+++ Material for the task

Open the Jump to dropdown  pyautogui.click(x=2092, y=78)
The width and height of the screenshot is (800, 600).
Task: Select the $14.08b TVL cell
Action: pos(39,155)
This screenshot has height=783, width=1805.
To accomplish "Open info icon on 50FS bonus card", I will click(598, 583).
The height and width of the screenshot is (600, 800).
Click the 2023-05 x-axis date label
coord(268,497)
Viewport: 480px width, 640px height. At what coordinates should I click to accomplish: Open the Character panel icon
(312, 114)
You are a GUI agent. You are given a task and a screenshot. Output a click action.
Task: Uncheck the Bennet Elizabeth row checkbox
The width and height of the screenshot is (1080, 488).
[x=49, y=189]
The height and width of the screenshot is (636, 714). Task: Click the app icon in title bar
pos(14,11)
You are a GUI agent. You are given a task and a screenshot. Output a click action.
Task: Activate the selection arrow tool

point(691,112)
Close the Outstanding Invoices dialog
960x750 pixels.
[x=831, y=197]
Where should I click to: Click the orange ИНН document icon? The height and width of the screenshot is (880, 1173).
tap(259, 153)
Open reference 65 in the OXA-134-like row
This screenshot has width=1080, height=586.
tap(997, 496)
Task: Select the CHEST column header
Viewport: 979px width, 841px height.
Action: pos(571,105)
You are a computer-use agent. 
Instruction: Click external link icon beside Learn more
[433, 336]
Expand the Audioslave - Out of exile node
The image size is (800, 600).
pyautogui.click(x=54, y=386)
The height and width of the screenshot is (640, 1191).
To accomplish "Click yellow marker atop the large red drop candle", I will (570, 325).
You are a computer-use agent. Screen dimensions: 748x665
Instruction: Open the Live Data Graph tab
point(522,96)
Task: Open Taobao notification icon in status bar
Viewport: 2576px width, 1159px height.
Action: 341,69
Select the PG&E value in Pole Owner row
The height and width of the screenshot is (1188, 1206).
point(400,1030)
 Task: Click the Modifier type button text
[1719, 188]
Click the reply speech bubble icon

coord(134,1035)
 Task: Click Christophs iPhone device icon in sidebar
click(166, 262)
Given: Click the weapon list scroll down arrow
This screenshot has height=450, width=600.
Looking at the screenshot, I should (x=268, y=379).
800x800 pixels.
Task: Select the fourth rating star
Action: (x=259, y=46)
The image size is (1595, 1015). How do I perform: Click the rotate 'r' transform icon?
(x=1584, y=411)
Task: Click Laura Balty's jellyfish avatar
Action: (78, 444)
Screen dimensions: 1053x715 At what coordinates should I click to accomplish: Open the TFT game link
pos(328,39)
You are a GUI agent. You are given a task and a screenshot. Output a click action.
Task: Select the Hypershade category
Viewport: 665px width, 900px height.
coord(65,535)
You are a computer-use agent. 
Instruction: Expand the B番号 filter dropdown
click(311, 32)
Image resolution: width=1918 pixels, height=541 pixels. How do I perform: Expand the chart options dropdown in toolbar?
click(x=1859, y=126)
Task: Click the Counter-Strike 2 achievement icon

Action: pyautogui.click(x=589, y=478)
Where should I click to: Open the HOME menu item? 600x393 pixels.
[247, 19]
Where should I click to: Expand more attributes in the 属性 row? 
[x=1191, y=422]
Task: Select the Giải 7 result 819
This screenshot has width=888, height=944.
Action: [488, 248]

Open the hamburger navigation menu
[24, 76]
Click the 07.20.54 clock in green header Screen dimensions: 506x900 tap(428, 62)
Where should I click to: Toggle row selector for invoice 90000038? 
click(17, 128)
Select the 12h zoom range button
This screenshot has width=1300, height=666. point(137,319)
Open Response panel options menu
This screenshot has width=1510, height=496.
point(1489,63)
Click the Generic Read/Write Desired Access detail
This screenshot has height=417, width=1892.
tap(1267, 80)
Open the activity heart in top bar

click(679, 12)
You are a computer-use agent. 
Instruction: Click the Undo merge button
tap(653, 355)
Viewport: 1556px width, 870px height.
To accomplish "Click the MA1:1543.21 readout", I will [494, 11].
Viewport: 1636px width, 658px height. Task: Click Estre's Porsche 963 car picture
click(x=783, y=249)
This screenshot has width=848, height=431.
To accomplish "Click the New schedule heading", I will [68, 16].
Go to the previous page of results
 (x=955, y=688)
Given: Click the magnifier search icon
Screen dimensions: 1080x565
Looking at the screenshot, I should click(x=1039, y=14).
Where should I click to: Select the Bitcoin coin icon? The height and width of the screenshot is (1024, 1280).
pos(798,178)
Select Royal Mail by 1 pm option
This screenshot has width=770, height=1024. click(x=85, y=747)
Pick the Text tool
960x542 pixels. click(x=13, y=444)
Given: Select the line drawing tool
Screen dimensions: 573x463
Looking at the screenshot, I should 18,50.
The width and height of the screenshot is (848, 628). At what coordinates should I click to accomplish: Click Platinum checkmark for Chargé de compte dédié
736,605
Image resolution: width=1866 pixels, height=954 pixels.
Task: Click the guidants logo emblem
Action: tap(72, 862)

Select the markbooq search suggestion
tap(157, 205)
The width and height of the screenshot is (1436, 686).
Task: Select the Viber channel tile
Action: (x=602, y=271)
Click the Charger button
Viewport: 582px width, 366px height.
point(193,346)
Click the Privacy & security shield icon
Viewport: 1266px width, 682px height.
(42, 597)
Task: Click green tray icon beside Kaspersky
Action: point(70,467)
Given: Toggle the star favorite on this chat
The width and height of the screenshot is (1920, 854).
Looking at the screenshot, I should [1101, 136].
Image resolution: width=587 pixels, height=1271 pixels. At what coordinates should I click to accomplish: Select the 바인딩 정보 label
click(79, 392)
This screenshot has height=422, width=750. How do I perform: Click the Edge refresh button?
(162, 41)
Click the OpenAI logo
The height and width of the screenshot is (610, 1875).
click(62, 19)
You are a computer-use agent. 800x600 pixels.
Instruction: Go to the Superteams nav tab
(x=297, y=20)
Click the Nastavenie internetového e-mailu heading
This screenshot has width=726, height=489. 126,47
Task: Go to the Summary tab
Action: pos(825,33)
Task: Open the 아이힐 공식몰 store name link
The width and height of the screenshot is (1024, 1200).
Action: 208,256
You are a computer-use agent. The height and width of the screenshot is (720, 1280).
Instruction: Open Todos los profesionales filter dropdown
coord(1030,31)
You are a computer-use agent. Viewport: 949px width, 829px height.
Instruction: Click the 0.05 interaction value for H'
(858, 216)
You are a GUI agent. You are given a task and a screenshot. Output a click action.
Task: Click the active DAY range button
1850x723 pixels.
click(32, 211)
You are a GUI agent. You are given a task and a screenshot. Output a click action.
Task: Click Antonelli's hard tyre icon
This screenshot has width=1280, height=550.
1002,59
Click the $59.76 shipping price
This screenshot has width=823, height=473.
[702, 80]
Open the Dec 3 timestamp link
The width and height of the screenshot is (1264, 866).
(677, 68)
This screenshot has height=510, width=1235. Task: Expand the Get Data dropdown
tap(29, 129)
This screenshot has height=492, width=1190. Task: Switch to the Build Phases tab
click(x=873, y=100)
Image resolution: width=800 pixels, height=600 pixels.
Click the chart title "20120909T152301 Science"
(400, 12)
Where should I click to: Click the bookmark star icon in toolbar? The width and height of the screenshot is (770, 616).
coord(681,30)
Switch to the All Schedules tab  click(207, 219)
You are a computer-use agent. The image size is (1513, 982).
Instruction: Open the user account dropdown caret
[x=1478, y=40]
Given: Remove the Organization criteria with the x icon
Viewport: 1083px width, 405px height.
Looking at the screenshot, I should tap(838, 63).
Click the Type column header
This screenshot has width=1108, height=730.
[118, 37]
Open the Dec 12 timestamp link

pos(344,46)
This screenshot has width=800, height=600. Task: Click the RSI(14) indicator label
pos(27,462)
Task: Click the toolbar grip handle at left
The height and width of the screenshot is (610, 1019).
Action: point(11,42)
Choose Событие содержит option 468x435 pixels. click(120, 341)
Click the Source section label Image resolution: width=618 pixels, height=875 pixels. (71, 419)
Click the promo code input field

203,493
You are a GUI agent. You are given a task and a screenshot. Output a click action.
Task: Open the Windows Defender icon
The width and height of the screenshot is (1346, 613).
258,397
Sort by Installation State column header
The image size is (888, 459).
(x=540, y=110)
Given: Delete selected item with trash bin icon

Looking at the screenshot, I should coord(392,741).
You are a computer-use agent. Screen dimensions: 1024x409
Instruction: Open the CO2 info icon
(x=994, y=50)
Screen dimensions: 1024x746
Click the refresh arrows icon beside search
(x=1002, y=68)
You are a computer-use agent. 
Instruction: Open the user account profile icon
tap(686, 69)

++++++

* What to do:
Please show each line in the records above that contains "column".

* Result of this task:
Task: Select the CHEST column header
Click the Type column header
Sort by Installation State column header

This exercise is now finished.